OCD medications explained: SSRIs, clomipramine, augmentation, and what to expect

A plain language walkthrough of the medications used to treat OCD, including SSRI dosing, timelines, side effects, and when augmentation is considered.

OCD medications explained: SSRIs, clomipramine, augmentation, and what to expect

Medication is a first line treatment for OCD alongside ERP. Roughly 40 to 60 percent of patients who complete an adequate medication trial show meaningful symptom reduction, and the combination of medication and ERP outperforms either alone for moderate to severe OCD. This article covers what to expect from OCD medications in plain language.

First line: SSRIs

Selective serotonin reuptake inhibitors are the first line medication class for OCD. The FDA approved options are fluoxetine, fluvoxamine, sertraline, and paroxetine. Escitalopram is used off label and is well studied. All are considered roughly equivalent in efficacy, so choice is driven by side effect profile and prior response.

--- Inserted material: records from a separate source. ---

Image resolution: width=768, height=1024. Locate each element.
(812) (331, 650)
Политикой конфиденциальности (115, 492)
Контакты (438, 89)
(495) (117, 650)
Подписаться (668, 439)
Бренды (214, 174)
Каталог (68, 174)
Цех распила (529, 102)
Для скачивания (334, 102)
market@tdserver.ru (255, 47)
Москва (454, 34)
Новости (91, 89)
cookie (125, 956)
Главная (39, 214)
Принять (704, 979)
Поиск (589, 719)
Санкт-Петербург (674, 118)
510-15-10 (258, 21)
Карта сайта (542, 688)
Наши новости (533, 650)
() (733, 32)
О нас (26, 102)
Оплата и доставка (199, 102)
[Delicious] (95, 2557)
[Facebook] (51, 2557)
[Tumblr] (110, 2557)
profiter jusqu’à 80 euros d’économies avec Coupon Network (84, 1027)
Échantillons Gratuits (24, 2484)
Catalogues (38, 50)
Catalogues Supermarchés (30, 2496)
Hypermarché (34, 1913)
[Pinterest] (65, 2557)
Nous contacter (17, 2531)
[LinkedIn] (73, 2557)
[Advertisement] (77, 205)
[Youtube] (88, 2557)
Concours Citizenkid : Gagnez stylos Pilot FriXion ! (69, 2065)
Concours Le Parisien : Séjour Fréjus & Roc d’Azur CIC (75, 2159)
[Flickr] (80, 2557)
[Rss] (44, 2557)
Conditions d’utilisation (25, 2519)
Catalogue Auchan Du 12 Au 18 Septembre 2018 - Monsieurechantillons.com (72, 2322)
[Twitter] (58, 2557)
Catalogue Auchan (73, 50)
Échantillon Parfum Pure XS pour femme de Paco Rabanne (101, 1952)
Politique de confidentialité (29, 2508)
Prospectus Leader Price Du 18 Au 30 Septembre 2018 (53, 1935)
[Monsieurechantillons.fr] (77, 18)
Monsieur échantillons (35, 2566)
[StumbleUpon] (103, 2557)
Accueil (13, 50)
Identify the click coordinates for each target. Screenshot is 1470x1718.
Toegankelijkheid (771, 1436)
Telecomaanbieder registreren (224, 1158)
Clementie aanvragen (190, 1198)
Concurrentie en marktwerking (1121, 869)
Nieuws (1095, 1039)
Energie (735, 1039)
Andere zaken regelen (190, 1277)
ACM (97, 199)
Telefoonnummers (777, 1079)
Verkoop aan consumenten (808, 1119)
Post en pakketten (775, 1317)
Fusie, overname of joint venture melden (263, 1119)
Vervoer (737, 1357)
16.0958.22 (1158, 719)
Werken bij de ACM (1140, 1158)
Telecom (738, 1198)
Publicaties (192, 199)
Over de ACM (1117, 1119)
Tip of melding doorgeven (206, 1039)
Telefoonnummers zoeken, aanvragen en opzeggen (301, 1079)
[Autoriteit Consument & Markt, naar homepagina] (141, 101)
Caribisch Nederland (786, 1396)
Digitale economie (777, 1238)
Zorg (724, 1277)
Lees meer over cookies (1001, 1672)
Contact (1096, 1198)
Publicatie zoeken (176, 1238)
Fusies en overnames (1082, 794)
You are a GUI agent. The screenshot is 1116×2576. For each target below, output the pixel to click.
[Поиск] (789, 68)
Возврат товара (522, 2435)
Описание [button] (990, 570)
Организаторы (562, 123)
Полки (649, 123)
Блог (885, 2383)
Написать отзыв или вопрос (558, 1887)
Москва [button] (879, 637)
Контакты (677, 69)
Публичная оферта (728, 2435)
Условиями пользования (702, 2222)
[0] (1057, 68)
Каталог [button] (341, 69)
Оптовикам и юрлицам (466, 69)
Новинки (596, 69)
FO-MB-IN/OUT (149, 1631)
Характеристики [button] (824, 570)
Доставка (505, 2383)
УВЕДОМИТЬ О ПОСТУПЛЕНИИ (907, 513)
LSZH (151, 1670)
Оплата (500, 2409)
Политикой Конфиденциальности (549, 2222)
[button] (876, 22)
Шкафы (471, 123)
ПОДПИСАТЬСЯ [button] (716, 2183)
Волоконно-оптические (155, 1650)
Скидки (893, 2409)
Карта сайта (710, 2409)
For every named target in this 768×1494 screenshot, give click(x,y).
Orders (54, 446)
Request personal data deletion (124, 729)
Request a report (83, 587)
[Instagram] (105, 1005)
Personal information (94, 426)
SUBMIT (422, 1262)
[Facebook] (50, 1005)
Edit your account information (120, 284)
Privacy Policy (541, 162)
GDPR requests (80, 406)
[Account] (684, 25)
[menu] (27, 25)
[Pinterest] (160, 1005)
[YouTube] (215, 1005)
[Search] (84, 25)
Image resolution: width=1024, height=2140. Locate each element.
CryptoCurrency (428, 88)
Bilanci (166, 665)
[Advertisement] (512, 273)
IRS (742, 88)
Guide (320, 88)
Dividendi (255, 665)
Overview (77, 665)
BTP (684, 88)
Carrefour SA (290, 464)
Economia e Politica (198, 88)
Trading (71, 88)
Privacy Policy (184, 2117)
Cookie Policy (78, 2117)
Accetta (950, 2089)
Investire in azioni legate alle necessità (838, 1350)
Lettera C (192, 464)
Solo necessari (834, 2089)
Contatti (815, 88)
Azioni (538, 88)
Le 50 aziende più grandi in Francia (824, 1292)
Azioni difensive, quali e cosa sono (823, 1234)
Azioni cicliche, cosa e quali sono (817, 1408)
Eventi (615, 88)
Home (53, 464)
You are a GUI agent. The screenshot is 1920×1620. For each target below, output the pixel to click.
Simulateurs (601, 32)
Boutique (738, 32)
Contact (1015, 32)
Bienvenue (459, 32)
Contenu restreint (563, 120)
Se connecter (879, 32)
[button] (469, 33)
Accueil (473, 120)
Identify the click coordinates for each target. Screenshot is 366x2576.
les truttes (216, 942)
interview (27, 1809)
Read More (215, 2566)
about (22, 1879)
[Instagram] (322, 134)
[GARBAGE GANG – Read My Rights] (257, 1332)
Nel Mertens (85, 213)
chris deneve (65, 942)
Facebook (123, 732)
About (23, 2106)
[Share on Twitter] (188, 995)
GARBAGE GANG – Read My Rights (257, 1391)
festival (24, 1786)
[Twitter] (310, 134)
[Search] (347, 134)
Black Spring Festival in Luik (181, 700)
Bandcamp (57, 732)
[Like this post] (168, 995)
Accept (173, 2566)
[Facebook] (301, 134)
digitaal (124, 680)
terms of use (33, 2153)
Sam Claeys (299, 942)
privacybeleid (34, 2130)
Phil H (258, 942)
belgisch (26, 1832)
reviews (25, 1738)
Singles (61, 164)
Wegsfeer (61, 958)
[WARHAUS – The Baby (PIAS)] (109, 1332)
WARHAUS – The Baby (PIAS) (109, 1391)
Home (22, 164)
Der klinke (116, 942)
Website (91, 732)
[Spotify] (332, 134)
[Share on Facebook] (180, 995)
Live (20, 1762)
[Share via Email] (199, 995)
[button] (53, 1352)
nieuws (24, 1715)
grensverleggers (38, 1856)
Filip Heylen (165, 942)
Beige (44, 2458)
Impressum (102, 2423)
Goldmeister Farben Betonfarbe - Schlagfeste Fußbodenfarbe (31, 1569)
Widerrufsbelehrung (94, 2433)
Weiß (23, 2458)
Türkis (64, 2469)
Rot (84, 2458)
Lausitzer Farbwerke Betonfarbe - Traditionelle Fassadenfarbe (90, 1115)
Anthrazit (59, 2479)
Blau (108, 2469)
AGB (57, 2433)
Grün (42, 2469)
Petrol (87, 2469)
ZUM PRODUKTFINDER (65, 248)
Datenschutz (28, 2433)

OCD dosing is higher than depression dosing. Typical target doses are sertraline 200 to 300 mg, fluoxetine 60 to 80 mg, and fluvoxamine 200 to 300 mg. Reaching the target dose is essential. Many patients stall at a subtherapeutic dose and conclude the medication does not work.

Timeline of response

SSRIs for OCD take longer to work than for depression. Initial improvement typically appears at 4 to 6 weeks, and full response can take 10 to 12 weeks at the target dose. An adequate trial is defined as 10 to 12 weeks at the maximum tolerated dose. Switching before completing an adequate trial is common and premature.

Common side effects

Sexual side effects, sleep changes, gastrointestinal upset, and initial anxiety spike are the most common. Most side effects diminish over 2 to 4 weeks. Sexual side effects often persist and are the most common reason for discontinuation. A psychiatrist experienced with OCD can offer strategies to manage this.

Second line: clomipramine

Clomipramine is a tricyclic antidepressant with strong evidence for OCD. It is more effective than SSRIs on average but has more side effects, including dry mouth, sedation, weight gain, and cardiac considerations. It is typically reserved for patients who have not responded to two adequate SSRI trials.

Medication questions?

A psychiatrist experienced in OCD can sequence medication trials properly and interpret partial responses. This is a specialized skill worth searching for.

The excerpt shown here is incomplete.